Зато на острове власть вовсю использовала «грамотных», как называли чиновники политических. Статистика, метеорология, подготовка всевозможных отчетов для Главного тюремного управления — здесь они были просто незаменимы. «Если мы что-нибудь знаем о наших дальних сибирских окраинах, — мы знаем это только благодаря политическим, — подчеркивает Дорошевич. — Не будь их — мы знали бы о каких-нибудь чукчах не больше, чем чукчи знают о нас <…> Мы расшвыривали тысячами нашу молодежь по тайгам и тундрам. И они нам приносили оттуда известия о природе, населении, нравах далеких и диких краев. Чиновники пили и грабили. Политические знакомили науку и общество с якутами, чукчами, гиляками, айнами, тунгусами».

Относительно вольный режим позволил тем из политических, кто был особенно увлечен этнографическими изысканиями, вести серьезную научную работу. Учеными с мировыми именами впоследствии стали исследователи быта айнов и гиляков Б. Пилсудский и Л. Штернберг. Дорошевич знает, что среди политических были и члены-корреспонденты Русского географического общества. И тем острее переживалось интеллигентными людьми подневольно-униженное положение, при котором окружной начальник мог спьяну или будучи в дурном настроении засадить того же заведующего метеорологической станцией в кандальную тюрьму или приказать выпороть.
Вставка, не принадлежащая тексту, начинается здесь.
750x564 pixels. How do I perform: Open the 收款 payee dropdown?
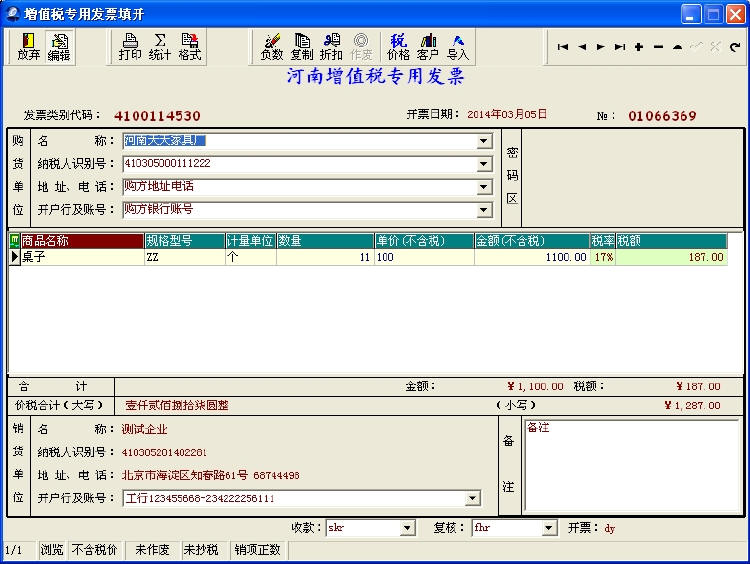point(407,528)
Естественно, что особый интерес для журналиста представляли взаимоотношения простого народа и интеллигенции. Каторга в целом относилась к политическим враждебно, считая их «чиновниками», хотя и «без правов». У «пропагандистов» же впервые появилась возможность лицом к лицу вести беседы с теми, ради которых они всходили на эшафот, отправлялись в каторгу и ссылку. И вот тут-то выяснилось, что между людьми, проповедующими «уничтожение частной собственности», и теми, на кого рассчитаны эти призывы, существует глубокая пропасть. Для простых каторжан это прежде всего были «господа», «баре», которым не доверяли. «Темный народ» нутром почувствовал неправоту революционеров, жаждущих уничтожить частную собственность. «Чтоб ни у кого ничего не было? Чтоб все нищими стали? Очинно ловко», — возражали политическим простые каторжане. Это открытие было особенно болезненным для политических ссыльных, оказавшихся в непосредственной близости к «предмету» своего влияния. И каким мудрым, хотя и оказавшимся в итоге бесполезным, было наставление, данное старым каторжанином одному из политических: народ не на улицу, не на баррикады нужно звать, а просвещать его, лечить, «просто пожалеть».
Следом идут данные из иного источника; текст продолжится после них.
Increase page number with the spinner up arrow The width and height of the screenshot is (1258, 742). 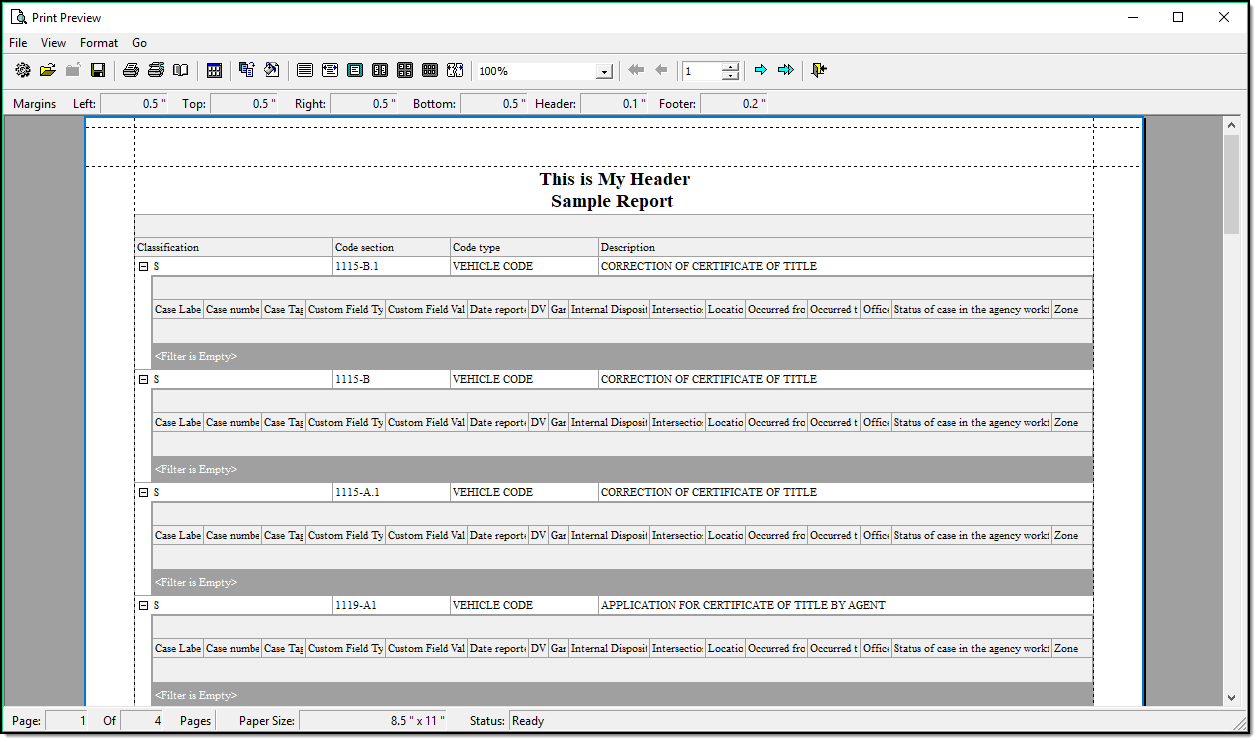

Политические на Сахалине оказались в изоляции: со стороны чиновников — полное презрение к «лишенным всех прав», со стороны каторги — «недоверие и вражда к „господам“». И только сектанты, «православно верующие христиане», относились «к ним с любовью, доверием и уважением». Это не было идейным сближением, но прежде всего уважением к людям, «живущим духом, а не брюхом». Поражало, что «у этих людей, гонимых за убеждения, мало фанатизма и много глубокого, истинно просвещенного уважения к чужим мнениям и их свободе». Поистине, надо было приехать на Сахалин, чтобы ощутить природный народный демократизм, уходящий корнями в христианскую этику.